セーフティーネットと言えば、まず思いつくのが生活保護。しかし、生活保護になる前に国は様々なセーフティーネットを「保険」という方式で導入している。

雇用保険、労災保険、年金保険、医療保険、介護保険である。

1)雇用保険、労災保険は労働に関する金銭保障(一部、現物給付もある)。
2)年金保険は高齢や一定の状態になった際の金銭保障。
3)医療保険、介護保険は利用サービス、介護サービスが必要になった際に現物給付(サービスをそのまま受け取れる)生活保障。

荒く分けると上の1)~3)ようになるだろう。
また関連するものには、住宅関係や障害者関係の政策なども保険ではないが、セーフティーネットとして機能している。

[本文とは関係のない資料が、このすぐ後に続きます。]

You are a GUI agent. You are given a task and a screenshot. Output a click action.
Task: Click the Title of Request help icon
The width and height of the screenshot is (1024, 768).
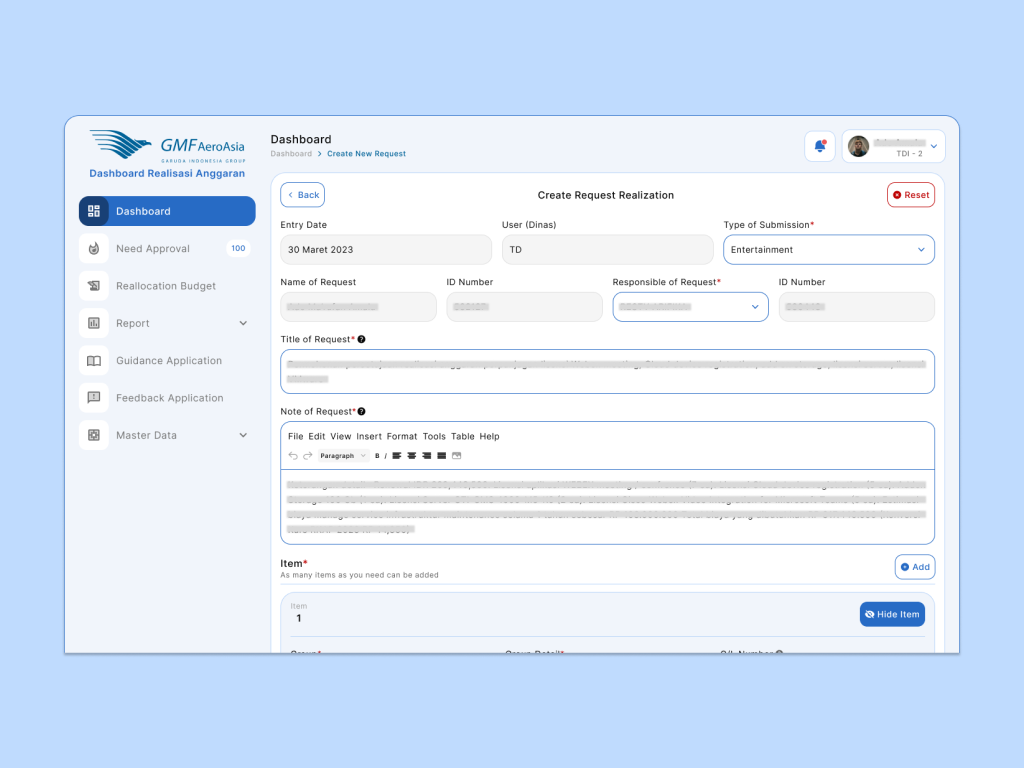[x=361, y=340]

日本ではこういったセーフティーネットを利用しても憲法25条で保障されている「健康で文化的」な生活が保障されない場合に、ファイナルセーフティーネットである生活保護の受給を受けることになる。


さて今回焦点を当てるのはファイナルセーフティーネットである生活保護ではなく、日本のセーフティーネットが保険方式ということである。

保険方式ということは、保険加入者が保険料を支払い保険事故が起きた歳に保険加入者に現金や現物を給付するという方式である。
社会保険はそのものだけでは足りないため、税金も相当額投入されることになっている。
つまり、保険加入者と保険未加入者には「差」を設けて、加入者には税を利用し、未加入者は恩恵を受けることができないというシステムである。

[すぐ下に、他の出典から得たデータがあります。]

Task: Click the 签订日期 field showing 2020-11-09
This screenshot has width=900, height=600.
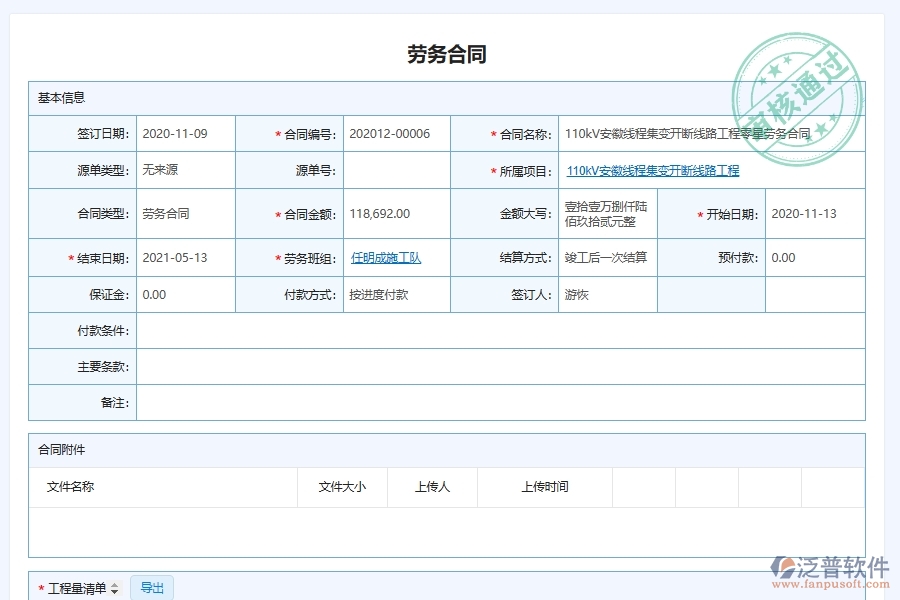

社会保険は防貧制度であり、生活保護は救貧制度であるという前提に立つと、「保険料を支払えない人は防品制度に加入できない」というシステムであることがわかる。

日本のセーフティーネットの脆さがここにあり、社会保険というセーフティーネットは機能せずに、すぐファイナルセーフティーネットである生活保護を受給せざるを得ない状態がここにある。

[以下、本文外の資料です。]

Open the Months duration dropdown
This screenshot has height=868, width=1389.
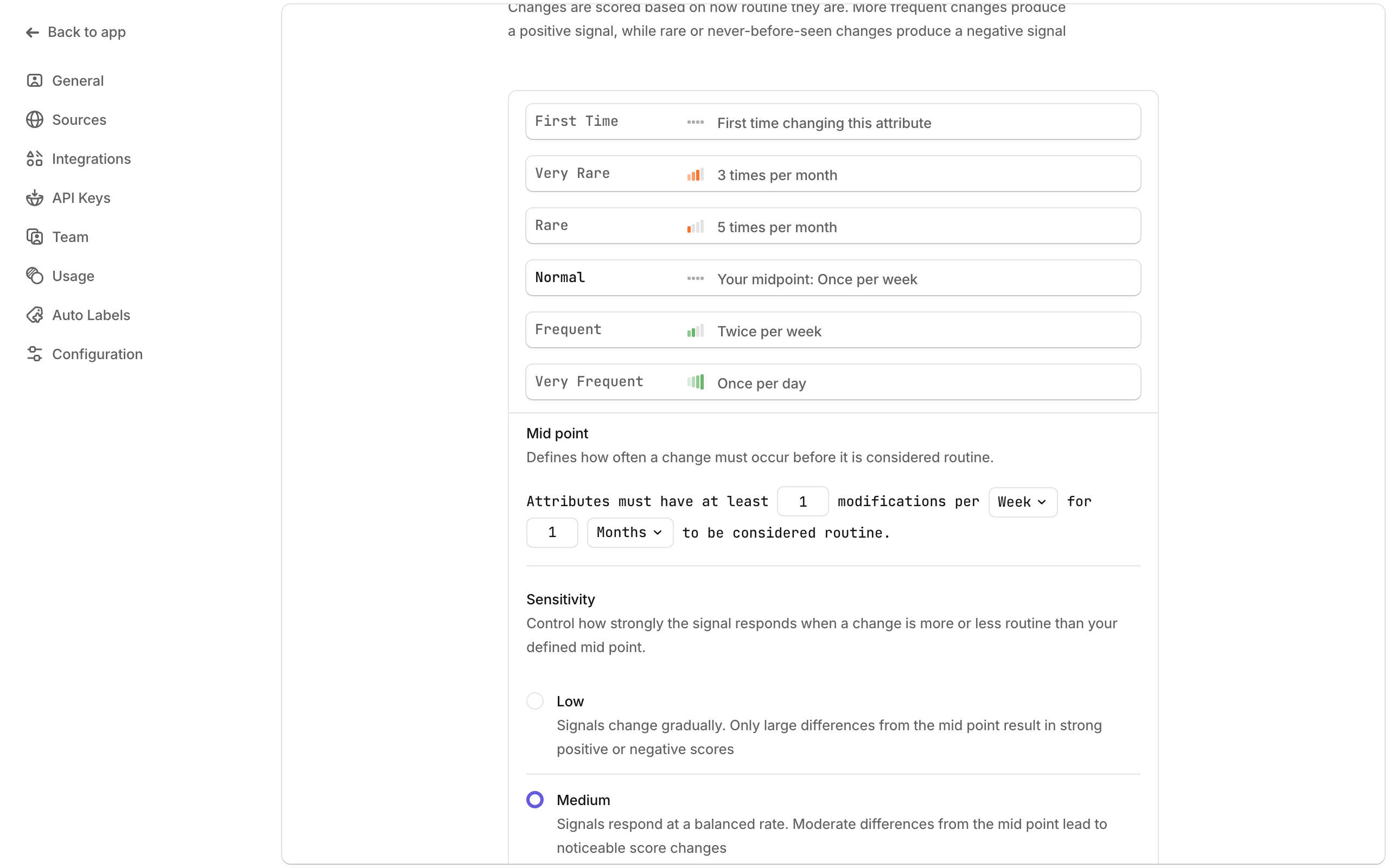629,533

他方で、保険制度というのは目的税であるともいえ、その保険目的以外には利用できないということであり、国民の政治不審などから、日本には保険方式が多様される傾向にある。この傾向が顕著に表れたケースが、細川内閣が「福祉目的税」を導入する案を出した際に、国民の反発から介護保険に一気に流れた時である。

しかし、年金を例にみると「目的外」で使われていたことが発覚し、また不適切な管理により保険加入者でさえ保障が受けられるのか未確定な状態であることを露呈してしまった。
また、派遣労働のように雇用保険に加入したが保険事故の際に保険が利用できないことも露呈された。
他の社会保険にも「同様に起こっているのではないか?」との怖さを感じる。

保険方式である以上、加入者より多くのお金を集め、それを保険事故に再分配しているため、多くの加入者がいないと成り立たない。

1961年に国民皆年金・皆保険が始まって以来、ここ数年は社会保険の危機あり、国民に信頼される制度となるよう努力をしないと、日本のセーフティーネットは破たんする。